What to do: Leave the pictures out, and repeat exactly each line from the one that holds "Instruction: Select the disabled 朝食 meal tag" through the final line of the entries below.

Dataset excerpts:
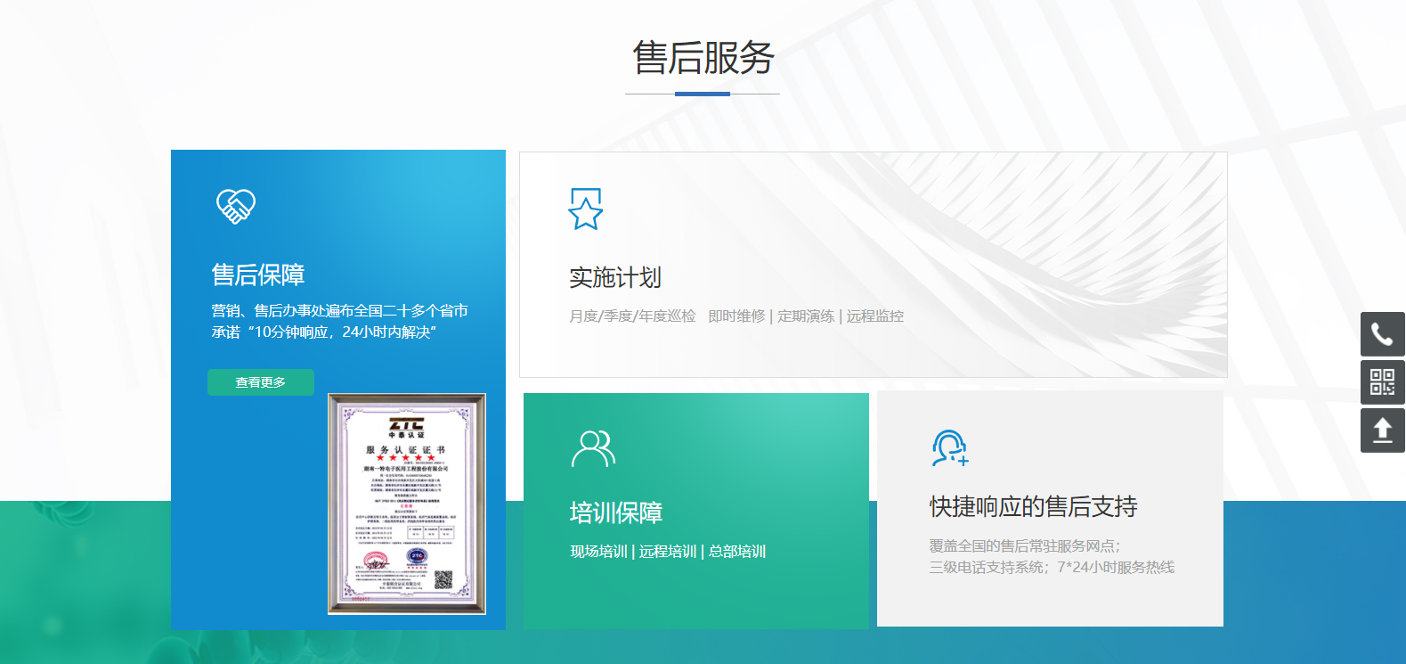Click the handshake heart icon in 售后保障 card
Image resolution: width=1406 pixels, height=664 pixels.
point(236,206)
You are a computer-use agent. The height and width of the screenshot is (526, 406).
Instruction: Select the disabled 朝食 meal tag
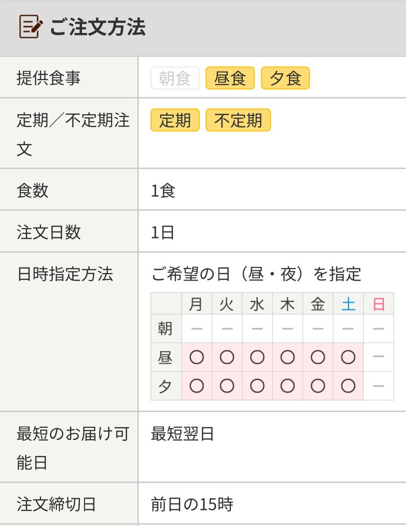[175, 78]
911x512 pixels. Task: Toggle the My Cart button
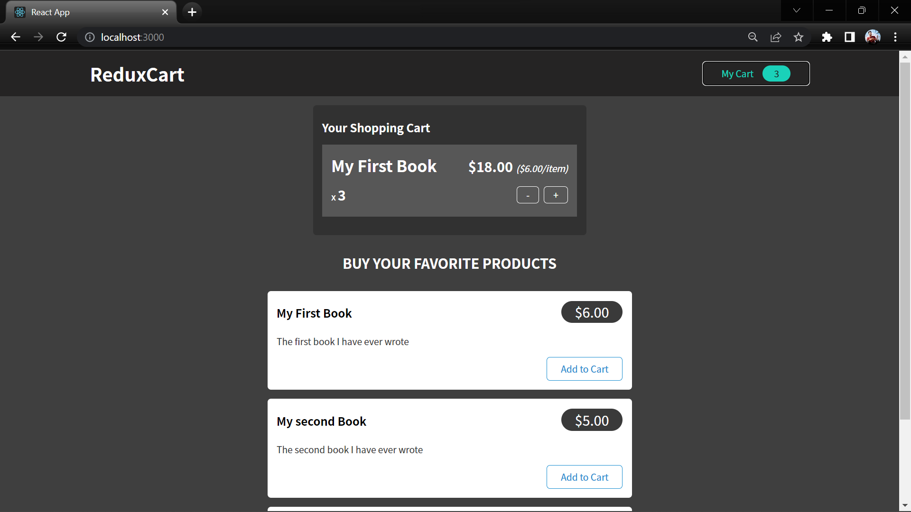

The answer:
Instruction: Select the disabled 朝食 meal tag
[175, 78]
911x512 pixels. Task: Toggle the My Cart button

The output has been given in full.